於嚴:「但你弟弟說,這夥人里有一個滿頭白髮的老太太。身高一米五左右,老年女性,徒手翻三米的牆,這就很奇怪了吧?當然,你們聰明人又要說,她也可能是化妝的……」
於警官話沒說完,喻蘭川已經拿起車鑰匙到門口換鞋了:「走。」
於嚴:「啊?你真要跟我去啊?我這還沒分析完呢,要是化妝……」
「要把你化妝成一個老太太,近距離接觸還不穿幫,那得縮骨功。」喻蘭川想起剛才那段佛系討論,硬把「蠢貨」倆字咽了,「快點,我晚上還得審報告呢。」
半個小時以後,他倆來到了那條死胡同。
「就是這。」於嚴指給他看,「我來的時候,那個人就是站在牆頭上這個位置,那還有半個腳印。死胡同有三面牆,要是從裡面那面牆翻過去,我還能理解,但是他是從旁邊這側翻牆走的。

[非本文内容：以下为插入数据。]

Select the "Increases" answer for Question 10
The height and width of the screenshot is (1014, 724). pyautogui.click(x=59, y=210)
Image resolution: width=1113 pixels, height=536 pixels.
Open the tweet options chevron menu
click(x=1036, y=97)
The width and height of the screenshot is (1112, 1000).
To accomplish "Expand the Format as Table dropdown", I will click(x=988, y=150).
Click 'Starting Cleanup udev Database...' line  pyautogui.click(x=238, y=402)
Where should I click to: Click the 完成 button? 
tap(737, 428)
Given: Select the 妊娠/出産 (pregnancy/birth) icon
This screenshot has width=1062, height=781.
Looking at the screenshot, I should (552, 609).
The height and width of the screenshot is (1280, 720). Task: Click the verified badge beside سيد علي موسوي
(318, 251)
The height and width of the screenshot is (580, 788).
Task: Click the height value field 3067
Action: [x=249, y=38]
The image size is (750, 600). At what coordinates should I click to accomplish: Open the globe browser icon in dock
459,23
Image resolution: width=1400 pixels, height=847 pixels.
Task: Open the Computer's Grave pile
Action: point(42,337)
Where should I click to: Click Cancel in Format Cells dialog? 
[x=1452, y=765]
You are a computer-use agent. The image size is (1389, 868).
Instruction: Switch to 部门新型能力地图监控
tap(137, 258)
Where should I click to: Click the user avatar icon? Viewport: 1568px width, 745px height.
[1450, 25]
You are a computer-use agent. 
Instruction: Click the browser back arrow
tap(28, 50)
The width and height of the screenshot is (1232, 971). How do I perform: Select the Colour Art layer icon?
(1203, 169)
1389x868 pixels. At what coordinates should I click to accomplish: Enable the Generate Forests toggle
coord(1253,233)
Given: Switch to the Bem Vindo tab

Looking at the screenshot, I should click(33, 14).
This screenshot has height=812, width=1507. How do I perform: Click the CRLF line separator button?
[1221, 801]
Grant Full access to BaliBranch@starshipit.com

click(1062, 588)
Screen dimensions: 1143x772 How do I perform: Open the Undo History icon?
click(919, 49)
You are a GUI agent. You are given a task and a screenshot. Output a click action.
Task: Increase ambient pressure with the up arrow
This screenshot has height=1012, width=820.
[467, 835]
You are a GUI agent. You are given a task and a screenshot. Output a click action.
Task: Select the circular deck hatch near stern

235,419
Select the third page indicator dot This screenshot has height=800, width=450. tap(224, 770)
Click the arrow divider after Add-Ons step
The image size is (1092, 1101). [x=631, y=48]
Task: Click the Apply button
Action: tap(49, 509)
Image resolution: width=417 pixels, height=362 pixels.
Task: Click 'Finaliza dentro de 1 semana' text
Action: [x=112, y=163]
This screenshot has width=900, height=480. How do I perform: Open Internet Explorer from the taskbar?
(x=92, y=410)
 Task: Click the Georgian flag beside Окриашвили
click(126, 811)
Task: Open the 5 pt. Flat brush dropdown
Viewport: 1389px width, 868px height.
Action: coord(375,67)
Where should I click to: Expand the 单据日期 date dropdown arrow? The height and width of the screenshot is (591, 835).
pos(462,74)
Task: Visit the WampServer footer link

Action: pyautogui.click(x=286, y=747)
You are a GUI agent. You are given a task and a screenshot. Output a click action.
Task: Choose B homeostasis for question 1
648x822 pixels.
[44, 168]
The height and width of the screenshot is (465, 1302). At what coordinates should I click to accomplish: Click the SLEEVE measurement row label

」
於嚴往後一比,窄巷的兩面牆之間,將將夠一個人展開雙臂:「這完全沒有助跑空間……卧槽!」
他話沒說完,只見喻蘭川忽然從他身邊躥了出去,兩步就抵達了對面的牆,他縱身一躍,輕飄飄地攀上了牆頂,整個人在半空驟然蜷縮,腳尖在牆上一點,借力把自己甩了上去。
與此同時,於嚴聽見「嘶拉」一聲,有個小東西彈到了他臉上。
於嚴連忙打開手電筒一掃,只見喻總表情一言難盡地蹲在牆頭,揪住了自己的衣襟——動作太大,襯衫扯了。
地上骨碌碌地滾過了一顆貝殼紐扣。